As I pointed out in a comment, the prefix and suffix cases are covered by the general substring case (#2). All prefixes and suffixes are by definition substrings as well. So all we have to solve is the general substring problem.
Since you have a static dictionary, you can preprocess it relatively easily into a form that is fast to query for substrings. You could do this with a suffix tree, but it's far easier to construct and deal with simple sorted flat vectors of data, so that's what I'll describe here.
The end goal, then, is to have a list of sub-words that are sorted so that a binary search can be done to find a match.
First, observe that in order to find the longest substrings that match the query fragment it is not necessary to list all possible substrings of each word, but merely all possible suffixes; this is because all substrings can be merely thought of as prefixes of suffixes. (Got that? It's a little mind-bending the first time you encounter it, but simple in the end and very useful.)
So, if you generate all the suffixes of each dictionary word, then sort them all, you have enough to find any specific substring in any of the dictionary words: Do a binary search on the suffixes to find the lower bound (std::lower_bound
) -- the first suffix that starts with the query fragment. Then find the upper bound (std::upper_bound
) -- this will be one past the last suffix that starts with the query fragment. All of the suffixes in the range [lower, upper[ must start with the query fragment, and therefore all of the words that those suffixes originally came from contain the query fragment.
Now, obviously actually spelling out all the suffixes would take an awful lot of memory -- but you don't need to. A suffix can be thought of as merely an index into a word -- the offset at which the suffix begins. So only a single pair of integers is required for each possible suffix: one for the (original) word index, and one for the index of the suffix in that word. (You can pack these two together cleverly depending on the size of your dictionary for even greater space savings.)
To sum up, all you need to do is:
- Generate an array of all the word-suffix index pairs for all the words.
- Sort these according to their semantic meaning as suffixes (not numerical value). I suggest
std::stable_sort
with a custom comparator. This is the longest step, but it can be done once, offline since your dictionary is static.

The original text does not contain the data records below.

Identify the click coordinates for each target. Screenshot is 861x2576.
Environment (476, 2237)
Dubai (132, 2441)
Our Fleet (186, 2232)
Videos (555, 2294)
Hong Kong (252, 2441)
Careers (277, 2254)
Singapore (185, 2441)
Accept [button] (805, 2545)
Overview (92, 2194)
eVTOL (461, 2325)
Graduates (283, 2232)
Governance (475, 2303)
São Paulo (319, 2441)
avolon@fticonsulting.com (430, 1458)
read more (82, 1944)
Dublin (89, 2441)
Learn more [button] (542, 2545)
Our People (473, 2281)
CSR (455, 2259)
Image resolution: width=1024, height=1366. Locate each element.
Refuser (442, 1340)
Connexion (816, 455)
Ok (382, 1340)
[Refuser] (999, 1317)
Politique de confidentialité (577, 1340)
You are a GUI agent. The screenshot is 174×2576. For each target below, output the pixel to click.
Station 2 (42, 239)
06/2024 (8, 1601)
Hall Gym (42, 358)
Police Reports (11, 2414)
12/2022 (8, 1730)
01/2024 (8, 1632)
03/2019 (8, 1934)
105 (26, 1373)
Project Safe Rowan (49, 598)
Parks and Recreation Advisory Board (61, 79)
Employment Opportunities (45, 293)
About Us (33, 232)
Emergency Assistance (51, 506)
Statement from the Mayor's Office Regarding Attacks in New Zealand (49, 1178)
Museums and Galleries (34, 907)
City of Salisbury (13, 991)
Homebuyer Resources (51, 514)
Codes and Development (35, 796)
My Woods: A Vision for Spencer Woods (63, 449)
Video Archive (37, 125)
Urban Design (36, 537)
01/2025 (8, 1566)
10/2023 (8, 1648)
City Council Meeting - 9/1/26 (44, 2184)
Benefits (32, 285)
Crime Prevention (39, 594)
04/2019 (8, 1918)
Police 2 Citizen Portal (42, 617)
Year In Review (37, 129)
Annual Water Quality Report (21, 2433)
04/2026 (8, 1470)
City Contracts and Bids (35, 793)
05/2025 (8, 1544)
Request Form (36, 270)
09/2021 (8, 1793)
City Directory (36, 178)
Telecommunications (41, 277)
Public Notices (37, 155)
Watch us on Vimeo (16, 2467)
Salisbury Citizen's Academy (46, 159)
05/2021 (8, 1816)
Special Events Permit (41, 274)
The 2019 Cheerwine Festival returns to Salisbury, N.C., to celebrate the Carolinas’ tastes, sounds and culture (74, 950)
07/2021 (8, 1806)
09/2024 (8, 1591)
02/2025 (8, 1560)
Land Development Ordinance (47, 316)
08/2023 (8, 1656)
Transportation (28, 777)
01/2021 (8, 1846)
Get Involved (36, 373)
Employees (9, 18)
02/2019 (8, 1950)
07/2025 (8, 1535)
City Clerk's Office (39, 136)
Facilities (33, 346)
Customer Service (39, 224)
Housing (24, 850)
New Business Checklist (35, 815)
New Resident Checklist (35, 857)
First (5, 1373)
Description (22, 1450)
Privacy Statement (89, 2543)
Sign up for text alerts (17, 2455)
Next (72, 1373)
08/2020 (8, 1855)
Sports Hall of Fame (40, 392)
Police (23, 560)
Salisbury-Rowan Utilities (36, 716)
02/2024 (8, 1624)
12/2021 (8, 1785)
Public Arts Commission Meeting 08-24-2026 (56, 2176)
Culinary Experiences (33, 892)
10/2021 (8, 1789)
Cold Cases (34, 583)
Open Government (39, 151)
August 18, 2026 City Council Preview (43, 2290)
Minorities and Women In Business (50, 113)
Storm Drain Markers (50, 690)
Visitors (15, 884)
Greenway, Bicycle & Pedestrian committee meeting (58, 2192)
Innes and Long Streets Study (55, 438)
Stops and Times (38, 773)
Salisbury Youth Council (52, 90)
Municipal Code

- For a given query fragment, find the lower and upper bounds in the sorted suffix indices. Each suffix in this range corresponds to a matching substring (of the length of the query, starting at the suffix index in the word at the word index). Note that some words may match more than once, and that matches may even overlap.
To clarify, here's a minuscule example for a dictionary composed of the words "skunk" and "cheese".
The suffixes for "skunk" are "skunk", "kunk", "unk", "nk", and "k". Expressed as indices, they are 0, 1, 2, 3, 4
. The suffixes for "cheese" are "cheese", "heese", "eese", "ese", "se", and "e". The indices are 0, 1, 2, 3, 4, 5
.
Since "skunk" is the first word in our very limited imaginary dictionary, we'll assign it index 0. "cheese" is at index 1. So the final suffixes are: 0:0, 0:1, 0:2, 0:3, 0:4, 1:0, 1:1, 1:2, 1:3, 1:4, 1:5
.
Sorting these suffixes yields the following suffix dictionary (I added the actual corresponding textual substrings for illustration only):
0 | 0:0 | cheese
1 | 0:5 | e
2 | 0:2 | eese
3 | 0:3 | ese
4 | 0:1 | heese
5 | 1:4 | k
6 | 1:1 | kunk
7 | 1:3 | nk
8 | 0:4 | se
9 | 1:0 | skunk
10 | 1:2 | unk
Consider the query fragment "e". The lower bound is 1, since "e" is the first suffix that is greater than or equal to the query "e". The upper bound is 4, since 4 ("heese") is the first suffix that is greater than "e". So the suffixes at 1, 2, and 3 all start with the query, and therefore the words they came from all contain the query as a substring (at the suffix index, for the length of the query). In this case, all three of these suffixes belong to "cheese", at different offsets.
Note that for a query fragment that's not a substring of any of the words (e.g. "a" in this example), there are no matches; in such a case, the lower and upper bounds will be equal.